Além de conscientizar sobre a importância da preservação ambiental, o “Pretinhos do Mangue” traz, em sua 29ª participação no carnaval, o tema “Mexeu com uma, mexeu com todas. #Chegadeassedio”, uma reflexão sobre o respeito à mulher. “Essa é uma  discussão que está em destaque em todo o Brasil e que resolvemos trazer para o carnaval, que é um momento de festa, mas também de respeito. E esse é um conceito que não se estende só à mulher, mas à religião, sexualidade e ao próximo de maneira geral”, explicou o presidente do bloco.

Deixa o rio levar

Em destaque no corredor da folia, cinco alegorias, entre elas o tradicional caranguejo  gigante, mascote do bloco; a ostra; ala dos guarás, ave vermelha típica dos manguezais; a canoa dos piratas e a barraca do pescador, onde turistas e foliões degustaram crustáceos e peixes da região. A animação ficou por conta de show de carimbó, na concentração do bloco, e de um trio elétrico comandado por uma banda local, que animou o público com ritmos de fanfarra e o samba-enredo deste ano, “Deixa esse rio te levar”.

De acordo com o autor do samba, o curuçaense Adalberto Favacho (“Adal”), a intenção foi mostrar as peculiaridades do município. “Procurei falar sobre pertencimento, sobre quem vive e gosta de Curuçá, mostrando as nossas praias, nossas belezas naturais, e que o maior mangue do mundo passa aqui no nosso quintal. Isso reafirma o valor da cidade para a população local, e é uma forma de mostrar ao turista o que temos de bom”, destacou.

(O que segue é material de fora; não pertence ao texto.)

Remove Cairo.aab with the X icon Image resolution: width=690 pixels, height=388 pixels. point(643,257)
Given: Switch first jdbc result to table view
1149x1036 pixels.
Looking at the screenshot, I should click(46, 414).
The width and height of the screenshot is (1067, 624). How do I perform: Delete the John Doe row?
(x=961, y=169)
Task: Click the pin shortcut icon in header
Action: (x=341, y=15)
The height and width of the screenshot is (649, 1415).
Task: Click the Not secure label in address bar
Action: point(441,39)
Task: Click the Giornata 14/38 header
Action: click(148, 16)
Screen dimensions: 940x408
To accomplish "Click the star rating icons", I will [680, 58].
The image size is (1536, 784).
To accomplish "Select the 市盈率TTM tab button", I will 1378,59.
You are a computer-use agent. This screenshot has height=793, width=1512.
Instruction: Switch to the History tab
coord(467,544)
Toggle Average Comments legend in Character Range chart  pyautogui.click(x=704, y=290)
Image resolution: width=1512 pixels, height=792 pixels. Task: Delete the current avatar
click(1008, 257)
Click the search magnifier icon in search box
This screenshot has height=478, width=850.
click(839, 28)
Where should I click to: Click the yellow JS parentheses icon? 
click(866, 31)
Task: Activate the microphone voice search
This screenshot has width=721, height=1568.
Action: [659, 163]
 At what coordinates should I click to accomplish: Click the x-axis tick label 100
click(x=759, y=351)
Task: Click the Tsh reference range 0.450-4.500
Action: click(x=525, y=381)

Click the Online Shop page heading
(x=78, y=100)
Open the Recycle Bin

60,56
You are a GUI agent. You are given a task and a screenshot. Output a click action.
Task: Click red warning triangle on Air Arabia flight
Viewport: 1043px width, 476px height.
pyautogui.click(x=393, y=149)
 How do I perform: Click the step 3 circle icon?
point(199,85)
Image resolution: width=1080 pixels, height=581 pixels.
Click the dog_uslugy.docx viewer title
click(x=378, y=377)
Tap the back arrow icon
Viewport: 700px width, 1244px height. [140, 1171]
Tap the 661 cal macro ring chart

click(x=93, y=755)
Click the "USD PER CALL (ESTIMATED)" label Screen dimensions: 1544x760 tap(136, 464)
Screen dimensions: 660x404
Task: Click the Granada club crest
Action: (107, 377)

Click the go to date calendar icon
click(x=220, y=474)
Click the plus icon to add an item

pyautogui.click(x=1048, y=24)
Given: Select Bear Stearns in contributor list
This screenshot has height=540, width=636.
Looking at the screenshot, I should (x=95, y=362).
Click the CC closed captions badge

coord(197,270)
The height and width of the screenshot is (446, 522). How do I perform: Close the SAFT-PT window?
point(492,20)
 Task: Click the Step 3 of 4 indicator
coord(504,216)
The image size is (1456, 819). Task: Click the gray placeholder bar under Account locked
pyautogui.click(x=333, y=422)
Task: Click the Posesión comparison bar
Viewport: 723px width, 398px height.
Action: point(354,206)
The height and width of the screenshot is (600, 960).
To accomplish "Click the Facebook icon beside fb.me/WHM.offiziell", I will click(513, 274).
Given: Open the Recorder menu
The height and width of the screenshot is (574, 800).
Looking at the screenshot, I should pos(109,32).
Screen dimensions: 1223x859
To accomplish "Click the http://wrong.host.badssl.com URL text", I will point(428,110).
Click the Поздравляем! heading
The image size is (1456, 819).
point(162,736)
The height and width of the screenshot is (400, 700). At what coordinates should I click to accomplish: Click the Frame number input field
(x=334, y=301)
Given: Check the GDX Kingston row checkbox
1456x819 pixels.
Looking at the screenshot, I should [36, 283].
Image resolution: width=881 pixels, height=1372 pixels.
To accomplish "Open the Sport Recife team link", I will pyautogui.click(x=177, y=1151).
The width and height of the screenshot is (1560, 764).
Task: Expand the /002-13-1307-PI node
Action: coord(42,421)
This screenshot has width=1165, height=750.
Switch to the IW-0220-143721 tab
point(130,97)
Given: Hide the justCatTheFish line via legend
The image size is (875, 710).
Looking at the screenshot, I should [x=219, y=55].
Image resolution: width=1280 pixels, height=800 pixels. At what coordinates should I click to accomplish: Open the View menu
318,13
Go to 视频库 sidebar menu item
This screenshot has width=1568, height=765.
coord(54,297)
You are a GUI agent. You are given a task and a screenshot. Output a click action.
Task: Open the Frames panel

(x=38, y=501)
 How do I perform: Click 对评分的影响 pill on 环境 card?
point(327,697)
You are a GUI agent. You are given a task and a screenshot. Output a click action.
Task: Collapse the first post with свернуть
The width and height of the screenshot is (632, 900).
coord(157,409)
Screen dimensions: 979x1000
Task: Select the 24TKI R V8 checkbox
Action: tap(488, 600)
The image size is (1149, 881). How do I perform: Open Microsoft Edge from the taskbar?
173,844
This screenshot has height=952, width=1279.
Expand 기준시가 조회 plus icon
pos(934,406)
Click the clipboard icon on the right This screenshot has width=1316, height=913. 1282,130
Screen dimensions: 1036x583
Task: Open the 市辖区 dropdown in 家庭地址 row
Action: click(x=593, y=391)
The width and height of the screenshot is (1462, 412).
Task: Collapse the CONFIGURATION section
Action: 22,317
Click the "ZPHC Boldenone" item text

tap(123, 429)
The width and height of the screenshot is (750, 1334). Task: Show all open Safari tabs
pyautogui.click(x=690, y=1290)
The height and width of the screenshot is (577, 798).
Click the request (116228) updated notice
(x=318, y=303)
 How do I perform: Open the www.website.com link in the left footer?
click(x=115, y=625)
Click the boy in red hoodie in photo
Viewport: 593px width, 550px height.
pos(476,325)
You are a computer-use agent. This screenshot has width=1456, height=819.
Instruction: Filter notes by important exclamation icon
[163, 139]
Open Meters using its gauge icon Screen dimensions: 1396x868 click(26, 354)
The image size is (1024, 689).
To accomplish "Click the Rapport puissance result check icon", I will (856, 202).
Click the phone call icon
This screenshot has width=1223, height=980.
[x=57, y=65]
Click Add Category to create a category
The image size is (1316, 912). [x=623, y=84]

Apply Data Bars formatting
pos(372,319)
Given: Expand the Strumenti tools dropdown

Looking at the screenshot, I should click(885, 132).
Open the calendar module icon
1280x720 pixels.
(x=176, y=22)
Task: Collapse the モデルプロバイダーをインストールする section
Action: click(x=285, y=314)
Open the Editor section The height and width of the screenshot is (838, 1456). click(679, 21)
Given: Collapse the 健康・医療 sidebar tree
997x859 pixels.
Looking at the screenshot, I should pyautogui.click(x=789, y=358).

Adal nasceu em Curuçá, mas em função de estudos e trabalho, residiu em outros Estados. Depois de 15 anos fora, retornou ao Pará em 2003, quando reacendeu sua paixão pelo bloco e criou a “Rede Mangue de Turuvisão”. Ele e o irmão, Augusto Favacho, se transformam em cinegrafista e repórter e satirizam as coberturas jornalísticas no carnaval da cidade. “De lá pra cá viramos um ícone no ‘Pretinhos do Mangue’, divertindo a todos”, contou.

Foto: Divulgação / Agência Pará
Tradição e preservação

Quem decidiu aproveitar o carnaval no município não se arrependeu. Entre os brincantes estava o servidor público Paulo Neves, 60 anos. Nascido em Curuçá, ele mora atualmente em Belém, mas todo ano faz questão de compartilhar essa vivência. “Acho importante manter a tradição e a consciência de preservar o meio ambiente. Mostro isso para meus amigos e parentes que moram em outros Estados, e muitos deles estão hoje aqui. Tem gente de Brasília, Macapá, Rio de Janeiro, São Paulo e Paraná, que veio especialmente para curtir esse momento”, disse Paulo Neves.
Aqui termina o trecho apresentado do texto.